CD162 (PSGL-1) is a sialoglycoprotein involved in adhesion and inflammatory processes that is expressed in lymphocytes and monocytes [43, 44]. Its expression has a different behavior depending on the PBMC subset. CD162 increases in adhered lymphocytes in patients with aSAH, suggesting a higher transmigration capacity. However, we have observed a decrease in CD162 in adhered monocytes.
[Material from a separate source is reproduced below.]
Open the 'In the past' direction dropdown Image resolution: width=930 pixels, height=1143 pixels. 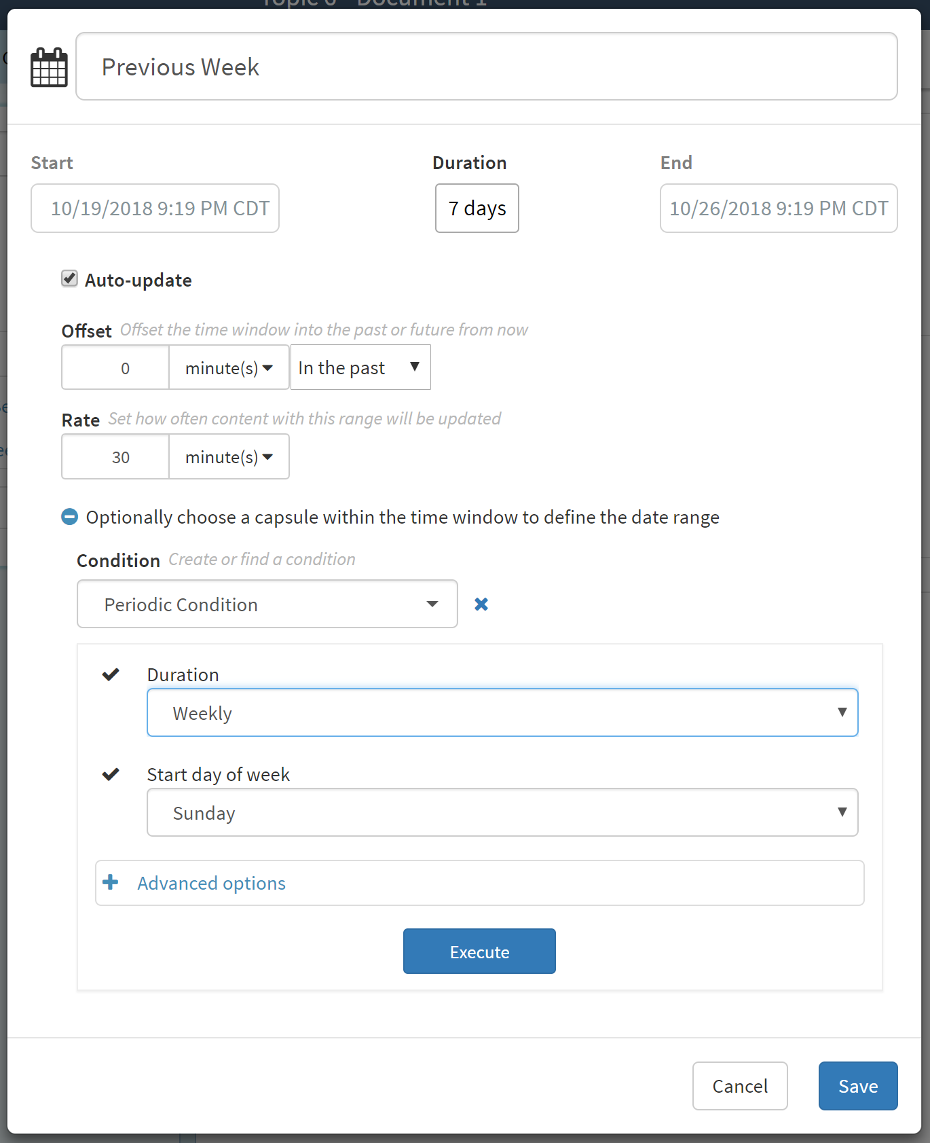[x=360, y=367]
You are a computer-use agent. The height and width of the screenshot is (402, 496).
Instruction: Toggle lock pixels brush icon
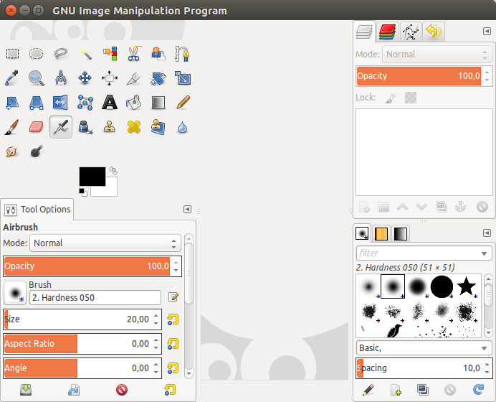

Other authors have reported a similar result [16]. Downregulation of CD162 in monocytes has also been observed in other inflammatory diseases, such as systemic inflammation [45] and rheumatoid arthritis [46]. However, PSGL-1 expression increases in monocytes after ischemic stroke [47]. These observations suggest that CD162 expression in PBMCs may change depending on the pathophysiological scenario.

CD62L (L-selectin) is involved in T lymphocyte homing processes in lymph nodes or inflamed tissues and in monocyte adhesion [48, 49]. Our experiments show significant increases in CD62L (L-selectin) expression in adhered T cells and circulating monocytes from patients 24 h after aSAH. An increase in L-selectin expression in monocytes has also been reported in an animal model of intracerebral hemorrhage [33]. This increase in CD62L expression could be due to the increase in pro-inflammatory monocytes induced by the inflammatory process [50]. Finally, we have observed that patients who developed cerebral VSP had significantly lower CD62L expression than patients without VSP. Our results are consistent with previous results showing a reduction in CD62L detection by flow cytometry due to cleavage (shedding) of the extracellular domain of L-selectin in activated monocytes [50, 51]. These observations could represent a promising marker for VSP. However, more studies, including a larger number of patients, will be necessary to prove this idea.

In summary, our observations indicate that, after bleeding, there is an increase in the number of monocytes in peripheral blood in patients with aSAH, and that this increase is correlated with the subsequent appearance of VSP. Furthermore, PBMCs increase their adhesion to the endothelium and the expression of adhesion molecules on their membranes is altered. Additionally, CD62L expression is inversely correlated with the presence of VSP in patients with aSAH. Therefore, the study of serial changes in the expression of adhesion molecules on the PBMC membrane can help to find a VSP biomarker after aSAH and could help improve the diagnosis and treatment of this pathology.